The knife was small, small enough to fit in my boot, but sharp. Maybe I was paranoid. The thought of harming another person curdled my stomach, but I couldn't deny the fear I felt since I witnessed Eluena's kidnapping. Being smart didn't mean I had to hurt another person, but I would have the ability to defend myself.
The knife fit in my boot. It was perfect for hiding and accessibility. Time for my backpack. I attacked the reflective strip, ripping at the threads until the whole thing came off, leaving a bright red strip, free of dirt, down the center of the bag. It reminded me of a bad sunburn but in reverse.
Done with my job, I tossed the strip into the fire. My mistake was clear, but it was too late as my room filled with an acrid stench that scratched at the back of my throat. The strip in the fireplace warped and bubbled, shrinking in on itself. I jumped up and grabbed the sash of the window near my bed for. It opened with little force or noise, letting in a gust of fresh air.
I gulped in the cooling air, thankful the night held a breeze that blew toward my window. The stench wouldn't last much longer. Satisfied that my efforts would pay off for the night, I readied myself for sleep and changed into my night clothes.
Hours later, a noise outside the window woke me. Groaning, I threw my legs over the edge of the bed. If a storm was on its way, then I needed to shut the window. This could hamper my plans. Clouds lit up erratically but no bolts of light. Dry lightning. That always preceded a storm. Voices, indistinct, drew my attention from the sky.

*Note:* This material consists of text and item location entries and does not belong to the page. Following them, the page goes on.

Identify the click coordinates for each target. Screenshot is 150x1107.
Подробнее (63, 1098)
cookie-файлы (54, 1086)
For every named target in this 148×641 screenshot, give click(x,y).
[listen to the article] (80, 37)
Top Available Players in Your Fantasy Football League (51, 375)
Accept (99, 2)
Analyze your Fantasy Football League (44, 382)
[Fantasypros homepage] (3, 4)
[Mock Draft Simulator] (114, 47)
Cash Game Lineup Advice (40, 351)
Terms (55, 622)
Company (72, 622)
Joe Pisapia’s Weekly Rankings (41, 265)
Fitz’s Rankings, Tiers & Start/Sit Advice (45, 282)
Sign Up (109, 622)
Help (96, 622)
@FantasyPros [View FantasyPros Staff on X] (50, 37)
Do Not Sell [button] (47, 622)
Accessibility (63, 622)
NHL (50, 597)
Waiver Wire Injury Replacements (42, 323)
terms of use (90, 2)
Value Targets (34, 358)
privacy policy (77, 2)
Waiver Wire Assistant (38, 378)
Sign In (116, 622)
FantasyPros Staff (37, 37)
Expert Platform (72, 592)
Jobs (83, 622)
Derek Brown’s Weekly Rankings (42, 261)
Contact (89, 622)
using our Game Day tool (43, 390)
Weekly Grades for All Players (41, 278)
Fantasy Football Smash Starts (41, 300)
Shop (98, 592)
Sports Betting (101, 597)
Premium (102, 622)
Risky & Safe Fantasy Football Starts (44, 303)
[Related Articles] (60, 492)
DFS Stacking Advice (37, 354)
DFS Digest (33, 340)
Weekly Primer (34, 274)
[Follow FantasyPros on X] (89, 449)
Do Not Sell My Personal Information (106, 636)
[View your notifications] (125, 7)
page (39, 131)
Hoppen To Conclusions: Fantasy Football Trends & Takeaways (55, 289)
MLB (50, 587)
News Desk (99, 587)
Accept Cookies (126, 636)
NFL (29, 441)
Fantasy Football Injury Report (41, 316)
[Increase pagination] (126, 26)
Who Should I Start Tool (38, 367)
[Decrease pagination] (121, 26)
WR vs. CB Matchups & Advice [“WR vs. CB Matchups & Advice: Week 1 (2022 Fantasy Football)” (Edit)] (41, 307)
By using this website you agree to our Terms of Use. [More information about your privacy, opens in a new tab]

Elder Howard stood outside on the road, speaking to the weasel-faced man. I dropped to the floor, so my head was beneath the windowsill, fearing to be seen. The cool breeze blew the hair at the top of my head, and I shivered, no longer in the cocoon of the bed.

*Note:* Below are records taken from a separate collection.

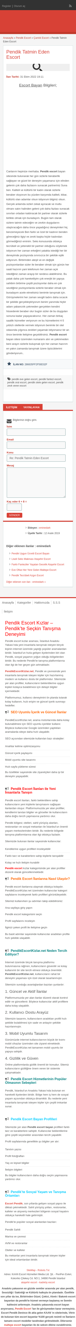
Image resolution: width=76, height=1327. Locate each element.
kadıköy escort (47, 1282)
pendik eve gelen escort (24, 379)
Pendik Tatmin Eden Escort (27, 54)
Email (10, 439)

The storm neared, and the moisture in the air was unmistakable but no rumblings, yet. Would I be able to leave in the morning? Leaving before the storm would mean the storm could wipe away any evidence someone could track, but I'd have to find somewhere to hide while the storm passed. That could be twenty minutes or several hours.
I nibbled at my nails, thinking as the breeze carried the Elder's voice to my room.
"I'm not interested in your excuses anymore, Gene." His fury was clear. I didn't need to see it to know.
"There's only ever supposed to be one at a time. It's part of why the rules are the way they are. She obviously ignored the rules." A new voice. It must belong to weasel-face, and it sounded as weasely as expected, all nasal and scratching.
"She's a problem, all right. But she's done nothing outright that we can arrest her for. The women said she was meek and her room turned up nothing, right?"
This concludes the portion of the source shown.